The cause is less clear cut here than in the US. I wrote about the “perfect storm” -- the internet stock, crash, the Q4 2000 economic slide and the telecomms capacity glut – blamed for the US’s hard times in this column six weeks ago (Retail therapy the answer to stormy seas). Terrorism and war haven’t helped matters.
Here, though, none of those causes is so apparent. TelstraSaturn-Clear job losses might be traced back to telecomms overcapacity, but not in this market. There was never any secret about the fact that British Telecom wanted to be rid of Clear, with speculation swirling about for months that a deal had been done long before one actually was. When it was, TelstraSaturn got a bargain (it paid $430 million), according to Australasian telecomms market watcher Paul Budde. And he attributes that to the trouble BT was experiencing elsewhere in the world, what he calls the “2000/2001 telco crisis”.
Budde was writing about the TelstraSaturn-Clear deal is his latest New Zealand market report, which is packed with facts and figures, analysis, predictions and larded with a good measure of opinion. For example, Clear, by his analysis, should be feeling liberated under new ownership, having suffered under BT’s “inept” network investment strategy which was “haphazard at best”. Budde might come across as wildly opinionated, but he maintains he’s never had to back away from any of his apparent barbs.
In the course of promoting his new piece of research, Budde talked about New Zealand broadband internet uptake. He acknowledges progress is being made extending broadband services around the country through community-based efforts, but reckons what’s lacking is a national plan. He even volunteered to help facilitate the drafting of one. A key point, he believes, is that electronically delivered government services could represent about a third of the demand telcos say they require before they will build broadband infrastructure in far flung parts of the country.
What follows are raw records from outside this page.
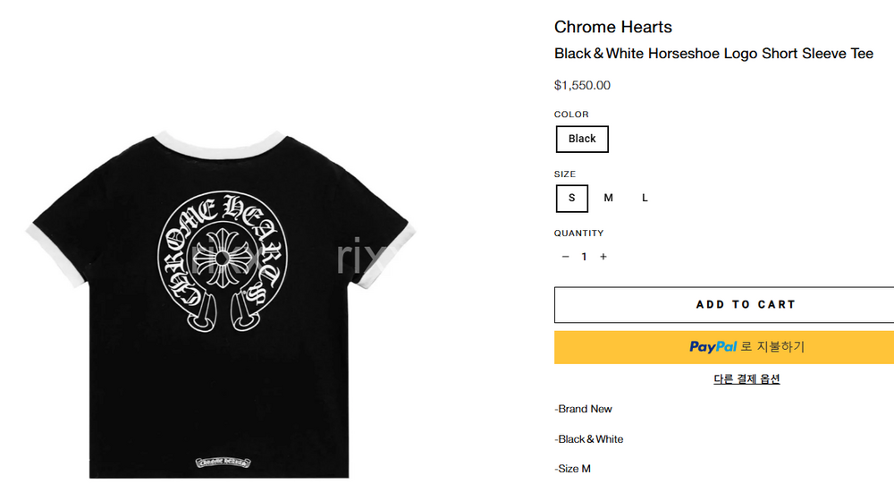Open the 다른 결제 옵션 link
The width and height of the screenshot is (894, 501).
[746, 379]
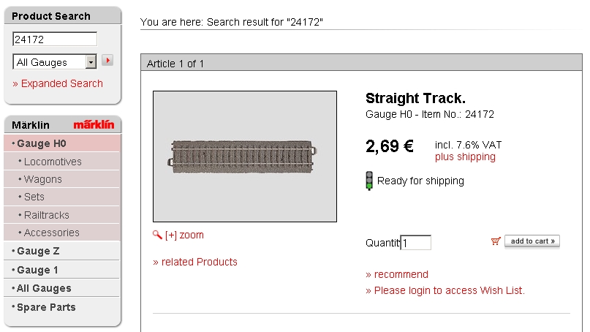Focus the product search input field
Screen dimensions: 590x332
tap(55, 39)
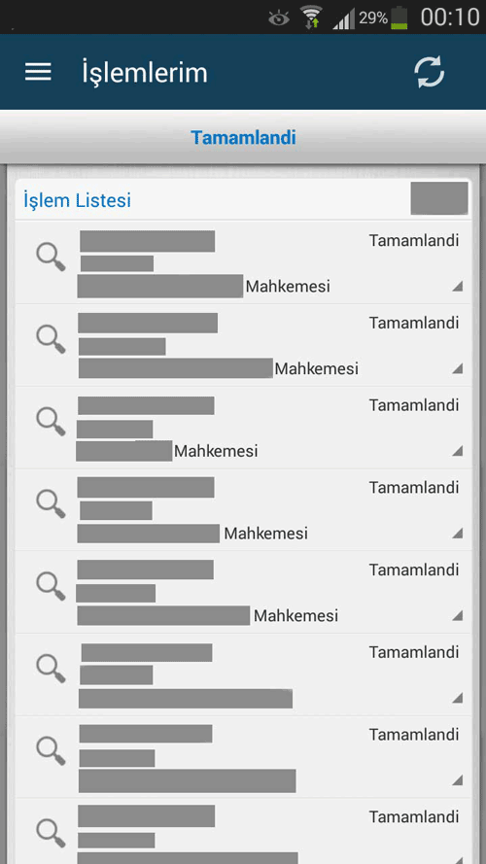486x864 pixels.
Task: Select the blue Tamamlandi tab header
Action: click(243, 137)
I think this is a point worth drawing greater attention to, for a variety of reasons. The government has said that if the economy nose dives in response to recession in the US and elsewhere, it would consider investing money in infrastructure projects.
Traditionally, that means repairing and building roads. Why should it not also mean rolling out that virtual road, the so-called information superhighway?
At a time when potentially hundreds of workers with telecomms expertise are about to find themselves unemployed, what better response is there than to undertake a major public broadband network project? The telcos could hardly complain, having always resisted the “build it and they’ll come” argument. When a Ministry of Economic development spokesman suggested as much at conference in the middle of the year, Telecom’s head of government and industry relations said the notion “sent shivers down the spine” of the company’s finance head.
The government, then, has an opportunity to put our money where its MED spokesman’s mouth is. Spending on telecomms might not go down well with those calling for more public spending on education and health, but those sectors could get tangible benefits from creation of a national broadband network. Computerworld has been writing for years about the potential for remote delivery of educational and health services. But progress in adopting such technology has only inched ahead, hampered by slow networks. Here’s an opportunity to speed things up.
Finance minister Michael Cullen told his party’s annual conferenc in Auckland at the start of the month that “the message we have to convey is that New Zealand needs strong leadership in this challenging environment”. If it’s good enough for the US government, that paragon of strong economic and political leadership, to patch up its tattered economy with hundreds of billions of dollars, New Zealand might do the same. Let’s spend a couple of hundred million on broadband internet.